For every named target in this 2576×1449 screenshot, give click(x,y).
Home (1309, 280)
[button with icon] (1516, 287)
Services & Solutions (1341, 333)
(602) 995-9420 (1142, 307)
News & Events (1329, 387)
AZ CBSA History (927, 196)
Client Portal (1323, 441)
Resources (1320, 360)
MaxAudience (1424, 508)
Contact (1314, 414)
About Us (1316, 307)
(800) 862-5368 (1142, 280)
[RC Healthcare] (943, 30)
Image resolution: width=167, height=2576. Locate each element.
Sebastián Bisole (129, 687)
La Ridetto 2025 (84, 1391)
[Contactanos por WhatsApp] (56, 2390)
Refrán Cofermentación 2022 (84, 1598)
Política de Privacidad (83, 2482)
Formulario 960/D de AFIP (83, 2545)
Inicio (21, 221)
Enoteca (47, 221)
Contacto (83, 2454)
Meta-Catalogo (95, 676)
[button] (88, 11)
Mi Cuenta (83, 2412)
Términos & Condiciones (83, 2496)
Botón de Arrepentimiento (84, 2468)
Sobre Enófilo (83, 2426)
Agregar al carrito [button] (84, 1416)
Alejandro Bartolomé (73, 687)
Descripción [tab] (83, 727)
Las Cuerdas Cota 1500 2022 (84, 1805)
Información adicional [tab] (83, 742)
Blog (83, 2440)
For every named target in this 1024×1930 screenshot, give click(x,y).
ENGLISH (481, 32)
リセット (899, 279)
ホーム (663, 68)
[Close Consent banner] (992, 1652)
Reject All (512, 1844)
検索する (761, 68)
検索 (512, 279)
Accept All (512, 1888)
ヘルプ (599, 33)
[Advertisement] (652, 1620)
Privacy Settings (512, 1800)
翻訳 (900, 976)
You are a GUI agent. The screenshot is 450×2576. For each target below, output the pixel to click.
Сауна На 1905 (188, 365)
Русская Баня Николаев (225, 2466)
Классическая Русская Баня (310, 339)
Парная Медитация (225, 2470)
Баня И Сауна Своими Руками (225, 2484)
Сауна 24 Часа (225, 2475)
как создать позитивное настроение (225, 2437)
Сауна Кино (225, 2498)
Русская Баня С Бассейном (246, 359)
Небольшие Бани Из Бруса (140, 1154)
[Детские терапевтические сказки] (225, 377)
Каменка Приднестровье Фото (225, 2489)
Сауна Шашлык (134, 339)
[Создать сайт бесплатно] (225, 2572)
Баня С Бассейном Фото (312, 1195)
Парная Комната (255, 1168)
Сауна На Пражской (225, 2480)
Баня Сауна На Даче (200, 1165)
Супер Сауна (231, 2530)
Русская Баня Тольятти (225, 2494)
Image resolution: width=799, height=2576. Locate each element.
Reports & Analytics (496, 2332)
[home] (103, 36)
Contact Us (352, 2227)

• WHAT TO WORK ON
Pull out every line of the records above that contains the word "click".

• EXERCISE SOLUTION
For every named target in this 2576×1449 screenshot, give click(x,y).
For every named target in this 1024×1930 screenshot, give click(x,y).
You are a GUI agent. The screenshot is 450×2576. For each target below, output the pixel to click.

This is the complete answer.